◆ **Task brief**: Using the listing below, copy exactly the lines from the one containing "Image resolution: width=416" to the one containing "Task: Select the 'dumbo' password cell", both lines included, and no others.
::::::::
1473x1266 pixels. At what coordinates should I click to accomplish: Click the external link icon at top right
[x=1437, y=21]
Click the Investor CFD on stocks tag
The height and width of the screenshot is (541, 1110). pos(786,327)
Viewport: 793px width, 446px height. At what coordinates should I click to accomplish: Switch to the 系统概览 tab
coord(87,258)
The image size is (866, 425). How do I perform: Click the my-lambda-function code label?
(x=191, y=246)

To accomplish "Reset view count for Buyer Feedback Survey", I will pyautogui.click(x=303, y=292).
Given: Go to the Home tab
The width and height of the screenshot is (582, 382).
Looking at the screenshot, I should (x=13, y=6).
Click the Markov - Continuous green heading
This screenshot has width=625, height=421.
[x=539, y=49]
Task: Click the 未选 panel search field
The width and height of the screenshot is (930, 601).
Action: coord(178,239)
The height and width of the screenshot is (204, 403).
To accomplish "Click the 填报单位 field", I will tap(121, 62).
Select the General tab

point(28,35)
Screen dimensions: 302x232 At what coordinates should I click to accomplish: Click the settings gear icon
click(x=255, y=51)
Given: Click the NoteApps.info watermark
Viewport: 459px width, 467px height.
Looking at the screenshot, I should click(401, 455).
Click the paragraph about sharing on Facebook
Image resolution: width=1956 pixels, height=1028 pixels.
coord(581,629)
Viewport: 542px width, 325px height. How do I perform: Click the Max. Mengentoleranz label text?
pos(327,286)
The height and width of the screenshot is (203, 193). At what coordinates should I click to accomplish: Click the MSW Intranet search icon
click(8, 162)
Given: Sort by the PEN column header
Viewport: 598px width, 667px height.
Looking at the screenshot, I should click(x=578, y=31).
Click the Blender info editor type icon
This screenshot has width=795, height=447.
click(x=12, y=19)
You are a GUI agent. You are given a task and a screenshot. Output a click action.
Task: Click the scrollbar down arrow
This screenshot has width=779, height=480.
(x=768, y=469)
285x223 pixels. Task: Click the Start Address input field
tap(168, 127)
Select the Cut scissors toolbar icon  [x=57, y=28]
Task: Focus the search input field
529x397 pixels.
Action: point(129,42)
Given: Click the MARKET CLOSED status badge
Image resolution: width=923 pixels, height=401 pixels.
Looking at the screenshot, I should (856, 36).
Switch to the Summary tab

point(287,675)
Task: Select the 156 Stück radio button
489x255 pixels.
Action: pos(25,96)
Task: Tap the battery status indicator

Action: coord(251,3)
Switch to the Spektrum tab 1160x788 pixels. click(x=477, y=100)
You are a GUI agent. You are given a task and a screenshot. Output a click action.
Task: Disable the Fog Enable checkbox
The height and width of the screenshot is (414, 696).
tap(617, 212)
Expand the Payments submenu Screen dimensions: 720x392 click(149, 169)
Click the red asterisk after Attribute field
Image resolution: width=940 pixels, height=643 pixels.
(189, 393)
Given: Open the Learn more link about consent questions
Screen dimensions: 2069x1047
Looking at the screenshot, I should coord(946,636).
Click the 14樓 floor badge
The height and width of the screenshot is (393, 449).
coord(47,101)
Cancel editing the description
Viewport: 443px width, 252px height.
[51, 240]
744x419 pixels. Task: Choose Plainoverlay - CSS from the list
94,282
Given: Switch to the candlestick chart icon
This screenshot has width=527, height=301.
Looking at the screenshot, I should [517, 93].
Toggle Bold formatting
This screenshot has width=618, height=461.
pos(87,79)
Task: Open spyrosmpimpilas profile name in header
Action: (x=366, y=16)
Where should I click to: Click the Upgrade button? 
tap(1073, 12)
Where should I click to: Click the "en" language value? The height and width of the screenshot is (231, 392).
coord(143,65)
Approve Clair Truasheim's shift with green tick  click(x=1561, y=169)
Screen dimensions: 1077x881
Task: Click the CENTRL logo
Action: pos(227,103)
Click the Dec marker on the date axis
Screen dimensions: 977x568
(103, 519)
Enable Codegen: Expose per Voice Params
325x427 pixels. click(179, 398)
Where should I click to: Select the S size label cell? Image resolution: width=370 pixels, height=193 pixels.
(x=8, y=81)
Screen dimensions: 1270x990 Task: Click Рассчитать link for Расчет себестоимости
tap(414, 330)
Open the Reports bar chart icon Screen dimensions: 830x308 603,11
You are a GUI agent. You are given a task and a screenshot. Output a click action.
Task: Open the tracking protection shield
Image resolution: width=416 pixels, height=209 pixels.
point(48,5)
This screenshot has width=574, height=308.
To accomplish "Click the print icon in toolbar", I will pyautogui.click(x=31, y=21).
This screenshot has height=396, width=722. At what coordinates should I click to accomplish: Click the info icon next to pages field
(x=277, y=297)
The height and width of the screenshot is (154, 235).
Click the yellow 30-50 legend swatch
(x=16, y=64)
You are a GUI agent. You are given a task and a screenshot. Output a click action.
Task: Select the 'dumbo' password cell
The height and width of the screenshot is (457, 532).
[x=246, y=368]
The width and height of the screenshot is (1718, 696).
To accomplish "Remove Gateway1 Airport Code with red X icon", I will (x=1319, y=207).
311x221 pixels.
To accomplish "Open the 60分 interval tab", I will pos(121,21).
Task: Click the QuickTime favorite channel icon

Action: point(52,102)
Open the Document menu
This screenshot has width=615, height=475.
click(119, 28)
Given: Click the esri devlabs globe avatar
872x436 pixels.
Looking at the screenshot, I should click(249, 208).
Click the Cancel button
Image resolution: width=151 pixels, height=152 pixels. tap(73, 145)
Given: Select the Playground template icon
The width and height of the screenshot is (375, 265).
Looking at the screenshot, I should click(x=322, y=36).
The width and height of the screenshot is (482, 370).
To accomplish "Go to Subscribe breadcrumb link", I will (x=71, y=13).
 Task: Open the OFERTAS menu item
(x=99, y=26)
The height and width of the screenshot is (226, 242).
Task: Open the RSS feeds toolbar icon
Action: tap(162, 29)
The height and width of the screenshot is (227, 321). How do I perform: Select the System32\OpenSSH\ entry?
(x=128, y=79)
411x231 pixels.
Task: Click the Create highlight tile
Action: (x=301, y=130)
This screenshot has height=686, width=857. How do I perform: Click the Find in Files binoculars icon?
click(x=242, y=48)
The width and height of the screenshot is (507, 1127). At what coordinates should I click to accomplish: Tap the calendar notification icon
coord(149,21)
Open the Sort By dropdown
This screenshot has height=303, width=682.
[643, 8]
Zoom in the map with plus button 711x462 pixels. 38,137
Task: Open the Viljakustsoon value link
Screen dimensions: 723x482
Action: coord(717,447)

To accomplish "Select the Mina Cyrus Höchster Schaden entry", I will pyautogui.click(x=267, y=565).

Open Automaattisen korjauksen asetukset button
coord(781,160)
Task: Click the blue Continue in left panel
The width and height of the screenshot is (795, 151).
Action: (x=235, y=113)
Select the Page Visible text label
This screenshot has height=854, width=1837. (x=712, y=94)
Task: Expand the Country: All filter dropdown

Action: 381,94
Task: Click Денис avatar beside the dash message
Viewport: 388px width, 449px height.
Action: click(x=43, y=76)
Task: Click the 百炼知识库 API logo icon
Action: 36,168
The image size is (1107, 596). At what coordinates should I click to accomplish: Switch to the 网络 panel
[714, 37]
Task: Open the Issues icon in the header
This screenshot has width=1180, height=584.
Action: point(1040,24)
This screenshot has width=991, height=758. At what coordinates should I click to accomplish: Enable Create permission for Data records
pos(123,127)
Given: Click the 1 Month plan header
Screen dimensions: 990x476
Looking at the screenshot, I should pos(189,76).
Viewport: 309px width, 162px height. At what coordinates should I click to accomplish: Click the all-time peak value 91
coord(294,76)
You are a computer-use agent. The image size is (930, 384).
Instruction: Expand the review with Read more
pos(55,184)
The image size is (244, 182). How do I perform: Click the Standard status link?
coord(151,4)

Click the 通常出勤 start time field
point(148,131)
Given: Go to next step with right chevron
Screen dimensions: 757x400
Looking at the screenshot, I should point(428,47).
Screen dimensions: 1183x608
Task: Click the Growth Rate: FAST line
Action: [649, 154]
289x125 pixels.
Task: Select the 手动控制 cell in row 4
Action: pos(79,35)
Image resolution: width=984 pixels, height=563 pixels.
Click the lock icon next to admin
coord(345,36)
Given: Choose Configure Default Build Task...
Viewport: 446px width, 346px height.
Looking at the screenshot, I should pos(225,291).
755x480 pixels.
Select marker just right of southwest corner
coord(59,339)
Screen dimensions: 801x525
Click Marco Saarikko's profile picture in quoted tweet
::::::::
◆ **Output for this exercise**:
Image resolution: width=416 pixels, height=209 pixels.
point(48,5)
This screenshot has width=574, height=308.
To accomplish "Click the print icon in toolbar", I will pyautogui.click(x=31, y=21).
This screenshot has height=396, width=722. At what coordinates should I click to accomplish: Click the info icon next to pages field
(x=277, y=297)
The height and width of the screenshot is (154, 235).
Click the yellow 30-50 legend swatch
(x=16, y=64)
You are a GUI agent. You are given a task and a screenshot. Output a click action.
Task: Select the 'dumbo' password cell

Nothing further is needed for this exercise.